[What the exercise asks]
Rewrite these lines with "Daily" changed to "Weekly" and everything else unchanged. Leave the pictures out of your answer.

>> begin Records to process

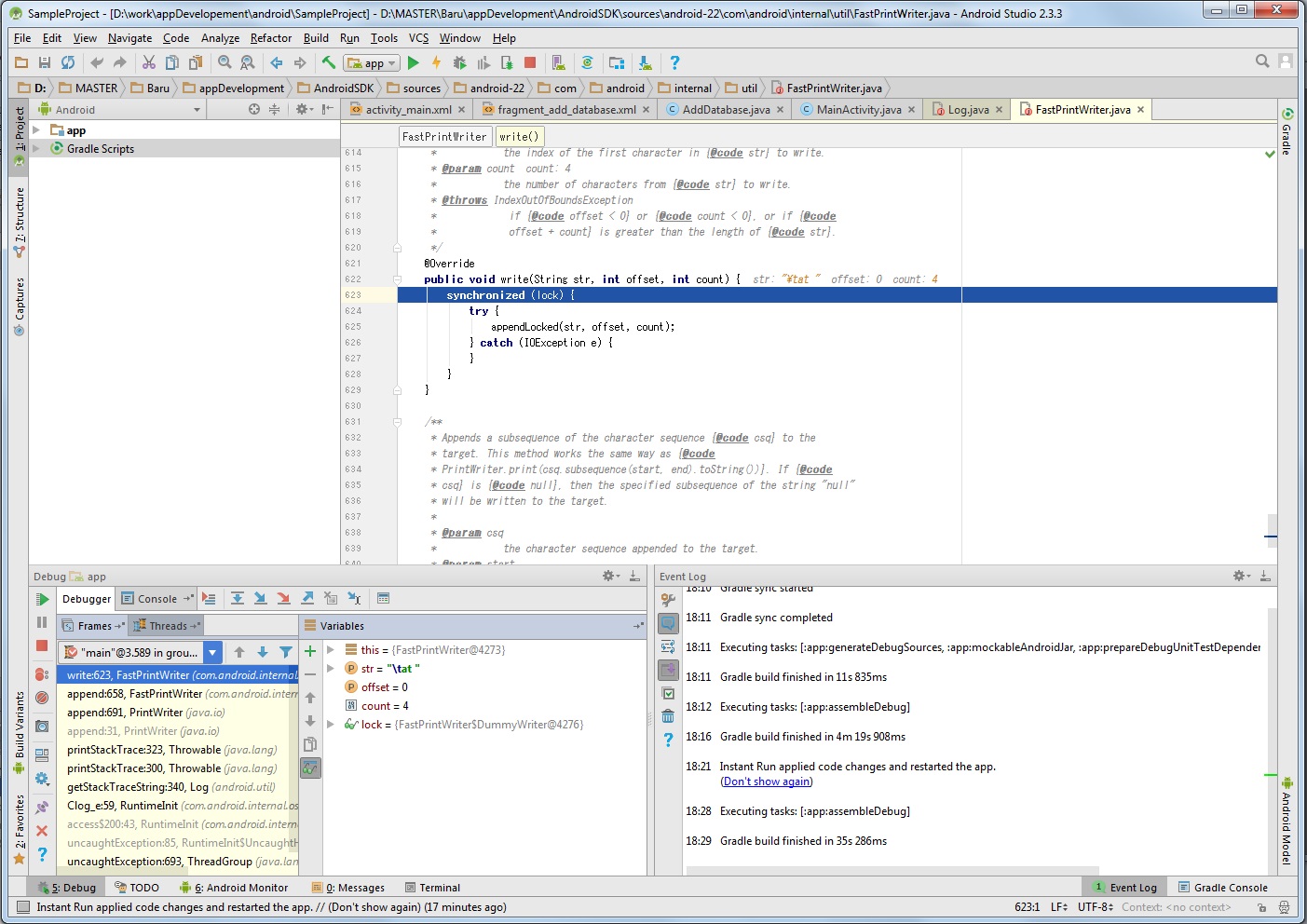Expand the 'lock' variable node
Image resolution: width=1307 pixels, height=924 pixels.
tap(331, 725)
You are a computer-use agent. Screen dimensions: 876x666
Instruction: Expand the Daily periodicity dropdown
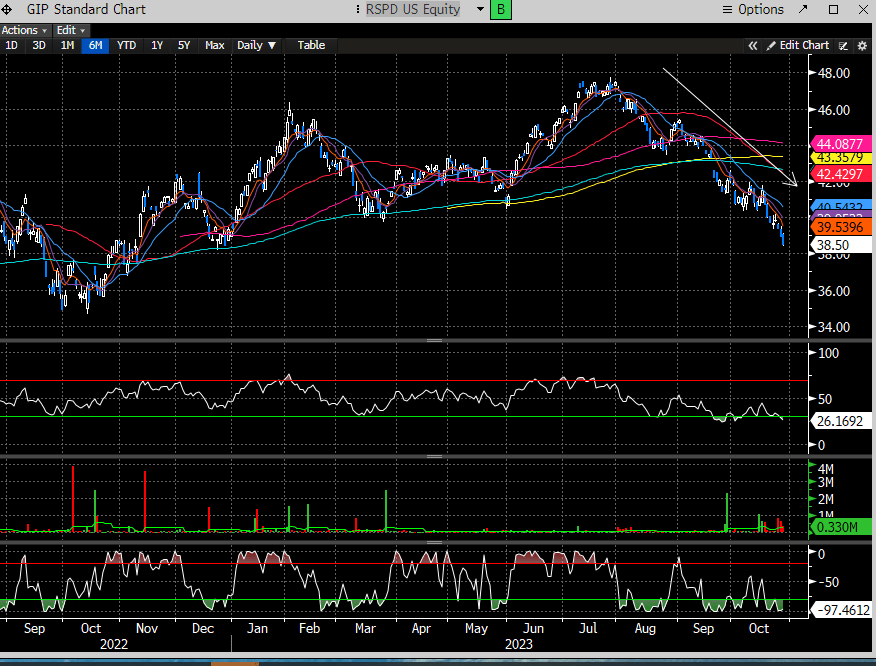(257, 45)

>> end Records to process

[Completed exercise]
Expand the 'lock' variable node
Image resolution: width=1307 pixels, height=924 pixels.
tap(331, 725)
You are a computer-use agent. Screen dimensions: 876x666
Instruction: Expand the Weekly periodicity dropdown
(257, 45)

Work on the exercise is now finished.